As if the residents of Joplin, Missouri haven't already suffered enough after a tornado ripped through their town last month killing more than 100 people, now comes this frightening new development: A powerful fungus is striking tornado survivors and has contributed to at least three deaths and maybe more. How much worse can it get for these people?
So far the fatal fungal infection -- called zygomycosis -- seems to be striking survivors who were seriously injured in the tornado. According to the community's health department, the fungus likely came from soil, vegetative materials, or other debris embedded in the wounds by the force of the tornado. The infection then spread through the blood and affected blood circulation.
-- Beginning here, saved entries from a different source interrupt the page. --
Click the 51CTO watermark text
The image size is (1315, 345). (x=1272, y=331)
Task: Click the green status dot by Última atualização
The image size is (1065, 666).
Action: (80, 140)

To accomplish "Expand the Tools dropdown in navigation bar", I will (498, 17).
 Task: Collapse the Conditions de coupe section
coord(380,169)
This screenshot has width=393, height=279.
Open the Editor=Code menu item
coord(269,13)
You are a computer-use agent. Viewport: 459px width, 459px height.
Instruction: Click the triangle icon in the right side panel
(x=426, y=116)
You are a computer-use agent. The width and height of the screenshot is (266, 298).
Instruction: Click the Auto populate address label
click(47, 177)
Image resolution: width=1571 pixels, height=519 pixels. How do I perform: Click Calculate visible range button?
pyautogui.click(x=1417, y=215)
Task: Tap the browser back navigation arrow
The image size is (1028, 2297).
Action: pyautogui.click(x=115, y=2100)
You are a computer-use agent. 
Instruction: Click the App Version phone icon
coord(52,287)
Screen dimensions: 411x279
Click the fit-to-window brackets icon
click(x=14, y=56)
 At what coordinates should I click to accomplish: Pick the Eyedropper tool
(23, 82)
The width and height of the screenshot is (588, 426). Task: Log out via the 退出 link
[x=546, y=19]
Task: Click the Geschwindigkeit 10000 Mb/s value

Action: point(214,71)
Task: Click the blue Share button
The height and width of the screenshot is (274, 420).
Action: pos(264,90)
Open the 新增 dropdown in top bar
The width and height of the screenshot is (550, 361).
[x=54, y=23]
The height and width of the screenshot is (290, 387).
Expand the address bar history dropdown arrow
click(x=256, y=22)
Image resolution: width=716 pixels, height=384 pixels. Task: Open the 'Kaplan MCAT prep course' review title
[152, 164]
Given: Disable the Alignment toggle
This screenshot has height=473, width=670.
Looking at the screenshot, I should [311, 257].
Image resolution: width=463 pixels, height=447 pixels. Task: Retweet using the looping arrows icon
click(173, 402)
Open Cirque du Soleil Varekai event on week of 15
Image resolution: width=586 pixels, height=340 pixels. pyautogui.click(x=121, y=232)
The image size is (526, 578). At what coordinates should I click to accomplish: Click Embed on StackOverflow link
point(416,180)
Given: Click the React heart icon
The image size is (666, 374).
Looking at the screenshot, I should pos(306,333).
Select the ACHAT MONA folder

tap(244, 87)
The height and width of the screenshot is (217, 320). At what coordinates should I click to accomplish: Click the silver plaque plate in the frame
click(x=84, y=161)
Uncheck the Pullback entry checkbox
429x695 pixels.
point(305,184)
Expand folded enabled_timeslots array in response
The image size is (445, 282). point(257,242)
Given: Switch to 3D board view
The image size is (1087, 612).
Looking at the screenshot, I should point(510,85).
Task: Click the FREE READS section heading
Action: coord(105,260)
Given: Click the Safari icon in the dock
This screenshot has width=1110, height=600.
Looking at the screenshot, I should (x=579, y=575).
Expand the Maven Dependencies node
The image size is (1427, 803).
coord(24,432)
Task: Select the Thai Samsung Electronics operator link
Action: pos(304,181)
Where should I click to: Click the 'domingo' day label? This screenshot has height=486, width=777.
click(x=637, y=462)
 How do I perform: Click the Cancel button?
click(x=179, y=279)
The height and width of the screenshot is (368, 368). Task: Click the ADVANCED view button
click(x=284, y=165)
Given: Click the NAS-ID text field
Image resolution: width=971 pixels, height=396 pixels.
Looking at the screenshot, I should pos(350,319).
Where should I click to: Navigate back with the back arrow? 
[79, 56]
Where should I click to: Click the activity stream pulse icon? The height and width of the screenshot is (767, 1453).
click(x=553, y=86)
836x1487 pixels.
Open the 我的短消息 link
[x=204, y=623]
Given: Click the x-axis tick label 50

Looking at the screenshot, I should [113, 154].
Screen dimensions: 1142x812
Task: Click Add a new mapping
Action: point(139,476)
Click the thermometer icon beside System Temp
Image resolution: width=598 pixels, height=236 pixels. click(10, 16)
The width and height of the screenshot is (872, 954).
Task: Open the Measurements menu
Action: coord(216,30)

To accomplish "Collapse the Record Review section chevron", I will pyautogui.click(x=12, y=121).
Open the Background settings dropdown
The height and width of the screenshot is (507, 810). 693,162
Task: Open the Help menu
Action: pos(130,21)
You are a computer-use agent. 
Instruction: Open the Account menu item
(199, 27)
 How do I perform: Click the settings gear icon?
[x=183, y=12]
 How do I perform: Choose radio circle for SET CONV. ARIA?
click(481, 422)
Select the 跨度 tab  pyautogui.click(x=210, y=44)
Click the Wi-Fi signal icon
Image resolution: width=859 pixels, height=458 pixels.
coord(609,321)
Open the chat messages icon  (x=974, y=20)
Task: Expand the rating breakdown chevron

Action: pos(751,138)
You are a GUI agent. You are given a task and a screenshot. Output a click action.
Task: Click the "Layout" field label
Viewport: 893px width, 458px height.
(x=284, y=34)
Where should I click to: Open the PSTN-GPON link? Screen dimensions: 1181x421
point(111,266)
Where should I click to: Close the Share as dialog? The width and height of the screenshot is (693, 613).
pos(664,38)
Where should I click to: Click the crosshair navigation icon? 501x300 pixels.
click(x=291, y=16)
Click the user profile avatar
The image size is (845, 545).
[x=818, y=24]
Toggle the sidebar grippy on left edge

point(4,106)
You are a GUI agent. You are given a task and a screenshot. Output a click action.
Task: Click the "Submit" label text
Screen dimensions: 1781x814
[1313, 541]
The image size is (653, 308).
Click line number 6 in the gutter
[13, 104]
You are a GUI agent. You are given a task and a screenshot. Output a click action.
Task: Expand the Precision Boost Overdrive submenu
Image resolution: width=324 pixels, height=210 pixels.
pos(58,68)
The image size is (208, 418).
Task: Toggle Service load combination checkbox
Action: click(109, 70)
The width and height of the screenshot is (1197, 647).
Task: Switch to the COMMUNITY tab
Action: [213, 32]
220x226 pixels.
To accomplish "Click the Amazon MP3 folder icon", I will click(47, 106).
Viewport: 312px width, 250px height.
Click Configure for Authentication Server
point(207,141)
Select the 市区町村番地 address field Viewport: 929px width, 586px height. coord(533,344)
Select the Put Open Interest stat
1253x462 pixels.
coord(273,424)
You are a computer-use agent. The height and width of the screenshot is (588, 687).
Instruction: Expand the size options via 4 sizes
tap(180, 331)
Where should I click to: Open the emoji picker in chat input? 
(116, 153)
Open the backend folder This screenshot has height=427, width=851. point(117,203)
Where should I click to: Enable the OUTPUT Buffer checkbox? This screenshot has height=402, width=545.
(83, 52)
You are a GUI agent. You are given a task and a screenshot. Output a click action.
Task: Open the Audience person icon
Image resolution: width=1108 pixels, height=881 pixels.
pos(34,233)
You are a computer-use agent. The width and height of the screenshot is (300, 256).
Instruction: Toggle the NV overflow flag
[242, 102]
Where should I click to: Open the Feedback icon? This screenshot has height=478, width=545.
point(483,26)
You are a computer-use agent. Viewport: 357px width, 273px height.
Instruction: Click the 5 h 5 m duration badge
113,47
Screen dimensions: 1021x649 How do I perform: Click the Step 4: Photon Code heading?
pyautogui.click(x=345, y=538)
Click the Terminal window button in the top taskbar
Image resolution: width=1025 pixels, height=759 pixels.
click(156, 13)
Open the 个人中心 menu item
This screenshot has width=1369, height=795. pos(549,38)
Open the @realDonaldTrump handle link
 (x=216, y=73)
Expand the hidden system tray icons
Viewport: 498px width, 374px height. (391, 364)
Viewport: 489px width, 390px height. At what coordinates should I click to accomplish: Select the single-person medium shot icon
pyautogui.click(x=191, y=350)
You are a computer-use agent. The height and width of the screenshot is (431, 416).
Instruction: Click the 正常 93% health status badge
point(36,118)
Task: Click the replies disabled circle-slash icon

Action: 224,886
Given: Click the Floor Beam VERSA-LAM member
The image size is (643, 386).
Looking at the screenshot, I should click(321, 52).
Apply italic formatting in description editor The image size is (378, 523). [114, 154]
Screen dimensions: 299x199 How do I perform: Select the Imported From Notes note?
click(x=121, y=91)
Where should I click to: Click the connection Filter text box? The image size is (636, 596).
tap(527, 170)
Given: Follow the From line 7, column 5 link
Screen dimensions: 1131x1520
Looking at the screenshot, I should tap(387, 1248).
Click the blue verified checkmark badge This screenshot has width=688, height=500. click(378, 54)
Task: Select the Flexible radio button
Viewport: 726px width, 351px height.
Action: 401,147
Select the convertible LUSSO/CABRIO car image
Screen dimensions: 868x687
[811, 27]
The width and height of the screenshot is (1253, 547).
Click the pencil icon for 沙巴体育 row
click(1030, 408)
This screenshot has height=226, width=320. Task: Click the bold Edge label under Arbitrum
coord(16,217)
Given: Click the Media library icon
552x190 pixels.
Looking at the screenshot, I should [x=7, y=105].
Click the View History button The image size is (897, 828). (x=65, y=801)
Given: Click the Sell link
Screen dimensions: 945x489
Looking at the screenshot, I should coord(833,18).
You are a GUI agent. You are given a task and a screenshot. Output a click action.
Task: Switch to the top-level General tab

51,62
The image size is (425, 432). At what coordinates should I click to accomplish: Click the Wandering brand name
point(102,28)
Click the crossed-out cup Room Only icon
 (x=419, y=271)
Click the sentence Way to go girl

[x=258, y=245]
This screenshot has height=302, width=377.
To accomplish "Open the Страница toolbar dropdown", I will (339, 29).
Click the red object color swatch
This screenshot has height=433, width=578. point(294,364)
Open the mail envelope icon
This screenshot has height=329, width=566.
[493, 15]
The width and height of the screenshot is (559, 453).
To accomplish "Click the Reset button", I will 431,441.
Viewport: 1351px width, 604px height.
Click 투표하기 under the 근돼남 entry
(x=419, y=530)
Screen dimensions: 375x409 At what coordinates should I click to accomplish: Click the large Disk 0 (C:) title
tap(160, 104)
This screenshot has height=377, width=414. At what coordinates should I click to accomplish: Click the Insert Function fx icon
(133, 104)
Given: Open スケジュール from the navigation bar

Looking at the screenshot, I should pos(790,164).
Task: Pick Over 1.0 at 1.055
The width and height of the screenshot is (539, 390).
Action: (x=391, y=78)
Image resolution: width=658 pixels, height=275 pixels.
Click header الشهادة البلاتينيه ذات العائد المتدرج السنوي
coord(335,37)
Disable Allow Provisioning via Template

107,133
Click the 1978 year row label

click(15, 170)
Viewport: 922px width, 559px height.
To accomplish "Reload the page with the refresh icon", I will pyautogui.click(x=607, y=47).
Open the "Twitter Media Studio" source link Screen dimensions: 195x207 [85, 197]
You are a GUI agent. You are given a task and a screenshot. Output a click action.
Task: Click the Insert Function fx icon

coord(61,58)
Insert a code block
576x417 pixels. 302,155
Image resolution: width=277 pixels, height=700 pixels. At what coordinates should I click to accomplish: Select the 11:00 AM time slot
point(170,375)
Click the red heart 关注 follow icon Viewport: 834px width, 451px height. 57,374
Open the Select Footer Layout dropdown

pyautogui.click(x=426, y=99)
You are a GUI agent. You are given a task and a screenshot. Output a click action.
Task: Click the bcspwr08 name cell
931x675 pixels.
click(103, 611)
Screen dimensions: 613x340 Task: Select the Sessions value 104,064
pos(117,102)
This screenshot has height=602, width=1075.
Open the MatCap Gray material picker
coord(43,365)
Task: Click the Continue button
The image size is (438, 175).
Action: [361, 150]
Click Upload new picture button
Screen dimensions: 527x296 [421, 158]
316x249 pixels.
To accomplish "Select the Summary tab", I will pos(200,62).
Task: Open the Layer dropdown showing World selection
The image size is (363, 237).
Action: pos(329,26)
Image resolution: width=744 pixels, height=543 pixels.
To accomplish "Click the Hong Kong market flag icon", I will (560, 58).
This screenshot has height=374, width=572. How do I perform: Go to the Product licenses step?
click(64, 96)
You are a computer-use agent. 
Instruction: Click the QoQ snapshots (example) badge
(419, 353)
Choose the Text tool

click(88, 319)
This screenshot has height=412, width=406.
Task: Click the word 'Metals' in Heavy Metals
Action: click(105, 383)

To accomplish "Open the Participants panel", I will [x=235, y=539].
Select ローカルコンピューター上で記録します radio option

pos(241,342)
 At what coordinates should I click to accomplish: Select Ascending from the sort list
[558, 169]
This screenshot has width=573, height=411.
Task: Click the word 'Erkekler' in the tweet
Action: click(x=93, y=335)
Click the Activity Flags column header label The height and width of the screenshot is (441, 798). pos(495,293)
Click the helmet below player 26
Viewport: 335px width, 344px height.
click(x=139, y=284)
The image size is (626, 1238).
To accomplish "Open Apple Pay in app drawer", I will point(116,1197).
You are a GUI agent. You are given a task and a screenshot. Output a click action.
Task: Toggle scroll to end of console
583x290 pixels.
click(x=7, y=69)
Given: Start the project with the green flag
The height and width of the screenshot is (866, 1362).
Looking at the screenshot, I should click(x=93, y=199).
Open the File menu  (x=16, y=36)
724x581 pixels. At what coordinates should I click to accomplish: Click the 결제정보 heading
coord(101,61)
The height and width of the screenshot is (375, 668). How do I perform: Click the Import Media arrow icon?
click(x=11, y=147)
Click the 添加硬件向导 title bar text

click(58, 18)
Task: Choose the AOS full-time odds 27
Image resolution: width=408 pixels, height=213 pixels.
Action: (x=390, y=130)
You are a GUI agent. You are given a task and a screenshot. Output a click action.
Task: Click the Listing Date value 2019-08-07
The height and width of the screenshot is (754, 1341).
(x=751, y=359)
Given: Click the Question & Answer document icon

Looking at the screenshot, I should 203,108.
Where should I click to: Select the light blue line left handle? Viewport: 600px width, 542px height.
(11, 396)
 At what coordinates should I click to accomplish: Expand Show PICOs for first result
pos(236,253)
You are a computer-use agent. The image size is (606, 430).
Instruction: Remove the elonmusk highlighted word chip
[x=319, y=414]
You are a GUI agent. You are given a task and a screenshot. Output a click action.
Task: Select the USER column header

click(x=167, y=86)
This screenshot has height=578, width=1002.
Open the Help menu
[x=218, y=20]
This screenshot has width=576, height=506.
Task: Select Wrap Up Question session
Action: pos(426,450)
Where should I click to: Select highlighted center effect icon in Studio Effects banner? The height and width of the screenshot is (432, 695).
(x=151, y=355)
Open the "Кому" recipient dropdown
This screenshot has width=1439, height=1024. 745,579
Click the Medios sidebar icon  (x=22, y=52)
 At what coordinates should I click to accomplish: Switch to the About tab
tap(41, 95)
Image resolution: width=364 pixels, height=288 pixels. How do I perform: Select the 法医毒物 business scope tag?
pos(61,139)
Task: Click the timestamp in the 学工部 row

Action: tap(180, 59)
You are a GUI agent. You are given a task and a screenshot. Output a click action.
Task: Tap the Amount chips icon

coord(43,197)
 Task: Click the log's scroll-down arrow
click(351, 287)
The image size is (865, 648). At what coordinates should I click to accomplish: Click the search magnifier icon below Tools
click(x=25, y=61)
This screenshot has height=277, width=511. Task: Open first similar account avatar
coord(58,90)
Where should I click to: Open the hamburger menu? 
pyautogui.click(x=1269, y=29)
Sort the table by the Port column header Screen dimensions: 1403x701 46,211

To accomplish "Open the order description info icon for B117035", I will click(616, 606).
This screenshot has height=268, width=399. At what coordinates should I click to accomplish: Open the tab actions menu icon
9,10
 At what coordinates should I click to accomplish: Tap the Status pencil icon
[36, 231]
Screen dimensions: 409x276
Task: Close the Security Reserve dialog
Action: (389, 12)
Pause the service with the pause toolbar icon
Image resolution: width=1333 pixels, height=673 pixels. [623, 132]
The accounts from doctors whose patients were infected with the fungus sound like something straight out of a prime time medical soap opera. Said one doctor:
We could visibly see mold in the wounds ... It rapidly spread. The tissue dies off and becomes black. It doesn't have any circulation. It has to be removed.
The fungus is treatable with intravenous medicine and, in more severe cases as demonstrated in the quote above, by removing tissue in the infected area or even amputating a limb. But three, maybe four people who suffered more substantial injuries (including head trauma) were not so lucky to survive the infection. The exact number of deaths linked to the fungus is unclear at this time; it's thought that a total of nine cases of the fungal infection has been reported in hospitals throughout Joplin.
And, it's not just those injured in the tornado who are in danger. According to KYTV, some volunteers in the clean-up may be at risk, as well -- specifically, those who may come into contact with fungus residue from being scratched by nails or splinters.
The Joplin tornado already ranks as the seventh-deadliest in America. Hopefully, this fungus can be brought under control and not increase the death toll even more. In the meantime, our thoughts and prayers go out to the people of Joplin, Missouri, in this very difficult time.